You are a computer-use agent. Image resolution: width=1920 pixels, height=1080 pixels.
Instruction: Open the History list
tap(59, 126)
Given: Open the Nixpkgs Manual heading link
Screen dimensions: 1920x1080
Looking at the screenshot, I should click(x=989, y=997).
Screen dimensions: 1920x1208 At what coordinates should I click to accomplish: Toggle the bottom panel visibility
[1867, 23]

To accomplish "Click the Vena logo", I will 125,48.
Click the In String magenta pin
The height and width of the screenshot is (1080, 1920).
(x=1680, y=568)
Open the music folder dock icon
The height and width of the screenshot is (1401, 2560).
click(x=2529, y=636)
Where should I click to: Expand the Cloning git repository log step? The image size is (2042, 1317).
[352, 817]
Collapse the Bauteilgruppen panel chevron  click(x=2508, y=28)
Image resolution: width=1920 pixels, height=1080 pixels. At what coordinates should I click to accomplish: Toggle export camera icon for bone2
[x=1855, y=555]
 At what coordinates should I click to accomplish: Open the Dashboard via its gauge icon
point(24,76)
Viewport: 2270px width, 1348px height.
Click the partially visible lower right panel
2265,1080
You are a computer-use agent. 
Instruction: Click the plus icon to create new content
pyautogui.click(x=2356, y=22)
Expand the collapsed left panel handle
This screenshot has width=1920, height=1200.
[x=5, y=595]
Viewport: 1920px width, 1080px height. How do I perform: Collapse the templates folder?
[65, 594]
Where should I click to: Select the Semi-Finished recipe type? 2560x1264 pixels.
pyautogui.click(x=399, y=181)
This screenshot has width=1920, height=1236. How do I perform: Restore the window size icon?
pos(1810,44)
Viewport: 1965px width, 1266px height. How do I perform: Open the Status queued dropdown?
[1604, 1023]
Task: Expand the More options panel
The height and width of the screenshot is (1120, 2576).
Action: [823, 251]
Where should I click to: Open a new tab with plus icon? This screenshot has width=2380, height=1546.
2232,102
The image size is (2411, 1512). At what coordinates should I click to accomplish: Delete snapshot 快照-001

- - -

# [Assignment]
Each line above is to be reproduced exactly.

# [Solution]
You are a computer-use agent. Image resolution: width=1920 pixels, height=1080 pixels.
Instruction: Open the History list
tap(59, 126)
Given: Open the Nixpkgs Manual heading link
Screen dimensions: 1920x1080
Looking at the screenshot, I should click(x=989, y=997).
Screen dimensions: 1920x1208 At what coordinates should I click to accomplish: Toggle the bottom panel visibility
[1867, 23]

To accomplish "Click the Vena logo", I will 125,48.
Click the In String magenta pin
The height and width of the screenshot is (1080, 1920).
(x=1680, y=568)
Open the music folder dock icon
The height and width of the screenshot is (1401, 2560).
click(x=2529, y=636)
Where should I click to: Expand the Cloning git repository log step? The image size is (2042, 1317).
[352, 817]
Collapse the Bauteilgruppen panel chevron  click(x=2508, y=28)
Image resolution: width=1920 pixels, height=1080 pixels. At what coordinates should I click to accomplish: Toggle export camera icon for bone2
[x=1855, y=555]
 At what coordinates should I click to accomplish: Open the Dashboard via its gauge icon
point(24,76)
Viewport: 2270px width, 1348px height.
Click the partially visible lower right panel
2265,1080
You are a computer-use agent. 
Instruction: Click the plus icon to create new content
pyautogui.click(x=2356, y=22)
Expand the collapsed left panel handle
This screenshot has width=1920, height=1200.
[x=5, y=595]
Viewport: 1920px width, 1080px height. How do I perform: Collapse the templates folder?
[65, 594]
Where should I click to: Select the Semi-Finished recipe type? 2560x1264 pixels.
pyautogui.click(x=399, y=181)
This screenshot has width=1920, height=1236. How do I perform: Restore the window size icon?
pos(1810,44)
Viewport: 1965px width, 1266px height. How do I perform: Open the Status queued dropdown?
[1604, 1023]
Task: Expand the More options panel
The height and width of the screenshot is (1120, 2576).
Action: [823, 251]
Where should I click to: Open a new tab with plus icon? This screenshot has width=2380, height=1546.
2232,102
The image size is (2411, 1512). At what coordinates should I click to accomplish: Delete snapshot 快照-001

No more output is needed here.